WHAT TO PRODUCE: From the entries below, copy exactly the lines from the one that contains "You are a computer-use" through the one that contains "This screenshot has width=987, height=555.", both included, and only those.

[Opening DATA FOR THE TASK section]

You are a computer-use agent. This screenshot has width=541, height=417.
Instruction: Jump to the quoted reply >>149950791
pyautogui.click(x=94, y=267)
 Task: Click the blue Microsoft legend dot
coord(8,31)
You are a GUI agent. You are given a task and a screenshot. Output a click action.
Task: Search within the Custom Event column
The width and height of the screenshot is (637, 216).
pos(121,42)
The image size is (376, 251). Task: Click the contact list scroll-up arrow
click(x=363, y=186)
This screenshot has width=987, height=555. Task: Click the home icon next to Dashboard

[Closing DATA FOR THE TASK section]
[Opening DATA FOR THE TASK section]

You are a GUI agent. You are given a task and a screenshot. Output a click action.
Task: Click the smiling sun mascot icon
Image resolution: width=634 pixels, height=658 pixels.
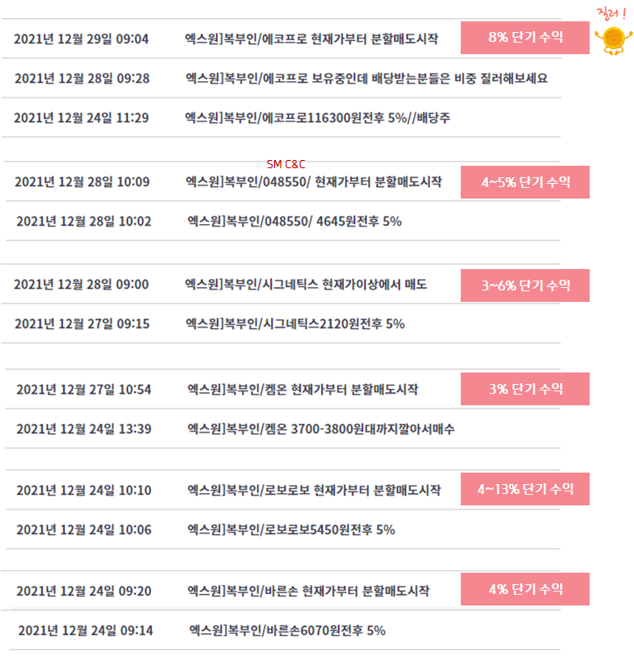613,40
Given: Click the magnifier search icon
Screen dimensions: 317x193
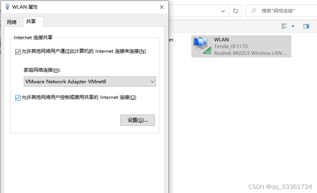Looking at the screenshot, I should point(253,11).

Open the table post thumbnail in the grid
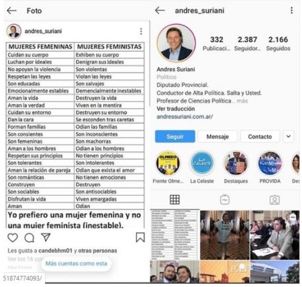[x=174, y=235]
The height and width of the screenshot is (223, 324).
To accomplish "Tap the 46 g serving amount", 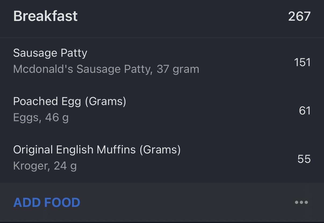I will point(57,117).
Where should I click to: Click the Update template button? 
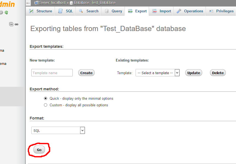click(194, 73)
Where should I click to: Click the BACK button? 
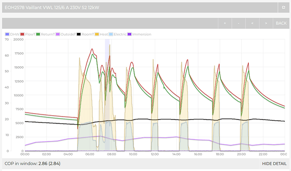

[Closing DATA FOR THE TASK section]
[Opening DATA FOR THE TASK section]

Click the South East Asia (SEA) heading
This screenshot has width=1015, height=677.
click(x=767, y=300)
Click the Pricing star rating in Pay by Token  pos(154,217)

[Closing DATA FOR THE TASK section]

WORKED SOLUTION:
You are a computer-use agent. This screenshot has width=541, height=417.
Instruction: Jump to the quoted reply >>149950791
pyautogui.click(x=94, y=267)
 Task: Click the blue Microsoft legend dot
coord(8,31)
You are a GUI agent. You are given a task and a screenshot. Output a click action.
Task: Search within the Custom Event column
The width and height of the screenshot is (637, 216).
pos(121,42)
The image size is (376, 251). Task: Click the contact list scroll-up arrow
click(x=363, y=186)
This screenshot has width=987, height=555. Task: Click the home icon next to Dashboard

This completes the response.